Exercise materials>

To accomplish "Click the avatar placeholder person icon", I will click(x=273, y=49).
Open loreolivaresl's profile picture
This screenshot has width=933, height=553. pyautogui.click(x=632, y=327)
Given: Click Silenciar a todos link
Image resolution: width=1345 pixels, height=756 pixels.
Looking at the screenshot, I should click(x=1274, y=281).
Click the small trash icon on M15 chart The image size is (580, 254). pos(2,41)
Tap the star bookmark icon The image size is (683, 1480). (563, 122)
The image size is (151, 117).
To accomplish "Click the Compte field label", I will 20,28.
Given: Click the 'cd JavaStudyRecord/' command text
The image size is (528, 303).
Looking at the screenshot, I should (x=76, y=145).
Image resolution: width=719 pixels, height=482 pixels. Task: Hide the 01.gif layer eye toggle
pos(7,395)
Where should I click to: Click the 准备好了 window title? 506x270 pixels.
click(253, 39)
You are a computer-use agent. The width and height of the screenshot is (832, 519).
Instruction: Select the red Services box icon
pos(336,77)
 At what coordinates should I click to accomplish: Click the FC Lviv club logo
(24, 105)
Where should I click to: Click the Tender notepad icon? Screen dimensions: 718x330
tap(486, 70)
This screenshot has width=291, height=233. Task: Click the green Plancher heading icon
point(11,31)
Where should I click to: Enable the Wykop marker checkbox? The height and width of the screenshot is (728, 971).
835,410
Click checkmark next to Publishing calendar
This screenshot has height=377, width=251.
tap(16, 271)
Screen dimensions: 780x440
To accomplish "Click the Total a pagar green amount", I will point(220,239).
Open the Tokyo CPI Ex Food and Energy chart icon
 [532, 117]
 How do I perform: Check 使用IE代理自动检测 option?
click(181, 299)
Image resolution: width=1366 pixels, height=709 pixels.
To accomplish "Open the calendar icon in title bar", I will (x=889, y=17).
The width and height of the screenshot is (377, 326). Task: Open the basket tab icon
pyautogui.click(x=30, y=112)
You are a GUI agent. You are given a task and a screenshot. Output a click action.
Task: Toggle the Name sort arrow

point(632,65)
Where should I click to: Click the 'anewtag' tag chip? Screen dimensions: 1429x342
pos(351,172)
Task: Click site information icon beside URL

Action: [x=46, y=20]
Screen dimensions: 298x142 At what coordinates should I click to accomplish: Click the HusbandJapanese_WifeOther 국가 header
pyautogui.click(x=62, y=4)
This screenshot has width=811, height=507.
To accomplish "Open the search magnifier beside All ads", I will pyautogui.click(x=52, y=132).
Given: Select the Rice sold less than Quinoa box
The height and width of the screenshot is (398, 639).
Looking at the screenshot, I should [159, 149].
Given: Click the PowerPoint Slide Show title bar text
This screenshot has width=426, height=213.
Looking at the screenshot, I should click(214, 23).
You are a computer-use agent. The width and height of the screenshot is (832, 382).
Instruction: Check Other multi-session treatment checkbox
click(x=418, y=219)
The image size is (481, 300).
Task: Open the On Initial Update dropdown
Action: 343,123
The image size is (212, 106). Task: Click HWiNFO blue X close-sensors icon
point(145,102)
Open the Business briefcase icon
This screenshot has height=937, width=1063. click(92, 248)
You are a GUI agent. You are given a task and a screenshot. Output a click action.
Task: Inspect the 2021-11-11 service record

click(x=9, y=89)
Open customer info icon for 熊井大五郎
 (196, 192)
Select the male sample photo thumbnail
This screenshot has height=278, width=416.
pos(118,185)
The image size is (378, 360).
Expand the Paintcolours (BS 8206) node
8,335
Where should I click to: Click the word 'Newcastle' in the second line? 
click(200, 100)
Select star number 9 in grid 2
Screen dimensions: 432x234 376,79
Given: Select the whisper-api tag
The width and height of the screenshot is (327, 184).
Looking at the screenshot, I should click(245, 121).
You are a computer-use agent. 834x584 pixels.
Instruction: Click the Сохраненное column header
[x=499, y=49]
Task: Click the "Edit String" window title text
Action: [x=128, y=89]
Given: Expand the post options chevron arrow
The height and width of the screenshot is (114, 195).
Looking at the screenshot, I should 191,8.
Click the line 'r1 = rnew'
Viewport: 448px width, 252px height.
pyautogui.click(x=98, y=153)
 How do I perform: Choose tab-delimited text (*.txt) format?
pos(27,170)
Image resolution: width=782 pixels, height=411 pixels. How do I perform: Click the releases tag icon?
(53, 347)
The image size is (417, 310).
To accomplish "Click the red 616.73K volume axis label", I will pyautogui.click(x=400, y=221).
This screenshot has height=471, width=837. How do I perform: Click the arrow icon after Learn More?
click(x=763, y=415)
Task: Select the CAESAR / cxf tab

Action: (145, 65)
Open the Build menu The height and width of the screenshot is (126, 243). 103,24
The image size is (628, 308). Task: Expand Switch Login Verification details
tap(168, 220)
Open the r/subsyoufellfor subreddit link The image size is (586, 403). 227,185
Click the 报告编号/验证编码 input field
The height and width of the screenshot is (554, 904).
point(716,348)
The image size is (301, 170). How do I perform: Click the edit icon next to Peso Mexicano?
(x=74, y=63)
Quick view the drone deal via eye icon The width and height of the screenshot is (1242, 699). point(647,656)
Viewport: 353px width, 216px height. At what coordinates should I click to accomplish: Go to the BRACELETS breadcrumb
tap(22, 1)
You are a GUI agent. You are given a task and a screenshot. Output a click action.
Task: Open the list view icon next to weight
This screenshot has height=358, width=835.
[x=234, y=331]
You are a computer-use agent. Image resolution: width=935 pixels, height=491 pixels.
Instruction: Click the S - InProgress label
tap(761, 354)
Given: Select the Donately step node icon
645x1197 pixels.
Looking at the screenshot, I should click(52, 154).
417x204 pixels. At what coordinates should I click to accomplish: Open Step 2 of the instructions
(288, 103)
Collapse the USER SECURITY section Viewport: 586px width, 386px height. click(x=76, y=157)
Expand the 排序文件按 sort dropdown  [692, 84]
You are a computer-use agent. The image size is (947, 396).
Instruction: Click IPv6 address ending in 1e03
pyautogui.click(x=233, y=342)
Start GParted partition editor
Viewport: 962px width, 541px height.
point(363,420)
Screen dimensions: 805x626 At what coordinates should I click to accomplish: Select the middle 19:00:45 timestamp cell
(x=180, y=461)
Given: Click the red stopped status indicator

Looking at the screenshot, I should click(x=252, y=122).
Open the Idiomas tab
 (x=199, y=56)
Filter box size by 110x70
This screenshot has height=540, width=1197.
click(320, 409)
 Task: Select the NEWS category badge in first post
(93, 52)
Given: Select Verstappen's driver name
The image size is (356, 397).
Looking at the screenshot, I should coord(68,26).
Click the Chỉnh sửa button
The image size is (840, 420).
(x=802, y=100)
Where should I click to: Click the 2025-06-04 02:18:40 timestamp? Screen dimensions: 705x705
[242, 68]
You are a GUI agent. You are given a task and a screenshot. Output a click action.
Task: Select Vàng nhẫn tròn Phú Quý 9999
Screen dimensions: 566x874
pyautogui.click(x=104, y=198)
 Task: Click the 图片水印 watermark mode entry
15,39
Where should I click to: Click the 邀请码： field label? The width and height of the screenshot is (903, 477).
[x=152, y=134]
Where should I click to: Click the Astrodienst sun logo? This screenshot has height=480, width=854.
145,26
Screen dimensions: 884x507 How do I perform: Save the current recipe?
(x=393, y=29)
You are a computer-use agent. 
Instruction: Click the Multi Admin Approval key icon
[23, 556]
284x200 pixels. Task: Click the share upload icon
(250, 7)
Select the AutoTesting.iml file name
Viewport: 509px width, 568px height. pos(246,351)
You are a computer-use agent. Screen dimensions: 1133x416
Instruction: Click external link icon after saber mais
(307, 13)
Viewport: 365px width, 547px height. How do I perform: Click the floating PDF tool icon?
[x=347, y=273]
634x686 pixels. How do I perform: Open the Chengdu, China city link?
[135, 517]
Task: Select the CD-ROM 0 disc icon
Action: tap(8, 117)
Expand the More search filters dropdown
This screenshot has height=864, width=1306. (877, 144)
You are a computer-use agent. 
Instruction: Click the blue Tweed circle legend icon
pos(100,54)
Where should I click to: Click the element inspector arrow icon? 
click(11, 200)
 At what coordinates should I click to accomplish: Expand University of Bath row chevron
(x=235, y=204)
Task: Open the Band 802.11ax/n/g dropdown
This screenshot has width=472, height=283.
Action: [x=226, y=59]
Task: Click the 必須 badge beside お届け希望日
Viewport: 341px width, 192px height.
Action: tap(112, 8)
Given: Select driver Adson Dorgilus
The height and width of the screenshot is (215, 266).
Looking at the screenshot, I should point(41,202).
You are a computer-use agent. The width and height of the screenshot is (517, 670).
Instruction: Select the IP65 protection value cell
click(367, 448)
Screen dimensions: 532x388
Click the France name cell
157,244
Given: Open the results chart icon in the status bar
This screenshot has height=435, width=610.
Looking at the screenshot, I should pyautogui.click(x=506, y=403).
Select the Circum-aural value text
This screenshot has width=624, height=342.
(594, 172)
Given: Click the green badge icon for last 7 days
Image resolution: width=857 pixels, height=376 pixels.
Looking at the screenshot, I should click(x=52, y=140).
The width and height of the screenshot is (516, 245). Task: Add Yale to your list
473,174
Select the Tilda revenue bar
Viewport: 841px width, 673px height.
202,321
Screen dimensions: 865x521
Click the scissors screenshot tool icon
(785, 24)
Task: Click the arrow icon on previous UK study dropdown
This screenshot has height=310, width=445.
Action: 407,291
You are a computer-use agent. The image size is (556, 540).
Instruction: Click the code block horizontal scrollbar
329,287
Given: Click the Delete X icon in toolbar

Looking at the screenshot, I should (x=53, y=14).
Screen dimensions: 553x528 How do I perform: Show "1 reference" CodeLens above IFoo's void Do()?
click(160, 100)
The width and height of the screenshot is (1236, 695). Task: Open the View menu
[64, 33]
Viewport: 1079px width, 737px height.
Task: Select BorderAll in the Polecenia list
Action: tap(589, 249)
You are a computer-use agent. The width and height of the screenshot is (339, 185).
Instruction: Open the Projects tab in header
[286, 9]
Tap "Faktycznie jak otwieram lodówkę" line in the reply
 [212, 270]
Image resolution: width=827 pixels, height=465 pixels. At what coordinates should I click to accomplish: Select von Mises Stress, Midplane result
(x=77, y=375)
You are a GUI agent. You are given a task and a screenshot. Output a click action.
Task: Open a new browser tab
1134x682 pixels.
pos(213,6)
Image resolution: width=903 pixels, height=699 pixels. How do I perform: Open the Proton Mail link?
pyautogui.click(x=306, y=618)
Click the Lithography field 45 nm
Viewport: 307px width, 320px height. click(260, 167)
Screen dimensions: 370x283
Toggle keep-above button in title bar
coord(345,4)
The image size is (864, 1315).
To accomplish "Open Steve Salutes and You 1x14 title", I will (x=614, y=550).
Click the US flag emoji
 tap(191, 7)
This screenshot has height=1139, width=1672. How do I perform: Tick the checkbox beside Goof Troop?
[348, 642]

Exercise brief> In the entries above, the lines from the one bearing "Open the Idiomas tab" up to and including the one bearing "You are a computer-use agent. Screen" should be transcribed exactly; no other line is wanted.

Exercise response>
Open the Idiomas tab
 (x=199, y=56)
Filter box size by 110x70
This screenshot has height=540, width=1197.
click(320, 409)
 Task: Select the NEWS category badge in first post
(93, 52)
Given: Select Verstappen's driver name
The image size is (356, 397).
Looking at the screenshot, I should coord(68,26).
Click the Chỉnh sửa button
The image size is (840, 420).
(x=802, y=100)
Where should I click to: Click the 2025-06-04 02:18:40 timestamp? Screen dimensions: 705x705
[242, 68]
You are a GUI agent. You are given a task and a screenshot. Output a click action.
Task: Select Vàng nhẫn tròn Phú Quý 9999
Screen dimensions: 566x874
pyautogui.click(x=104, y=198)
 Task: Click the 图片水印 watermark mode entry
15,39
Where should I click to: Click the 邀请码： field label? The width and height of the screenshot is (903, 477).
[x=152, y=134]
Where should I click to: Click the Astrodienst sun logo? This screenshot has height=480, width=854.
145,26
Screen dimensions: 884x507 How do I perform: Save the current recipe?
(x=393, y=29)
You are a computer-use agent. 
Instruction: Click the Multi Admin Approval key icon
[23, 556]
284x200 pixels. Task: Click the share upload icon
(250, 7)
Select the AutoTesting.iml file name
Viewport: 509px width, 568px height. pos(246,351)
You are a computer-use agent. Screen dimensions: 1133x416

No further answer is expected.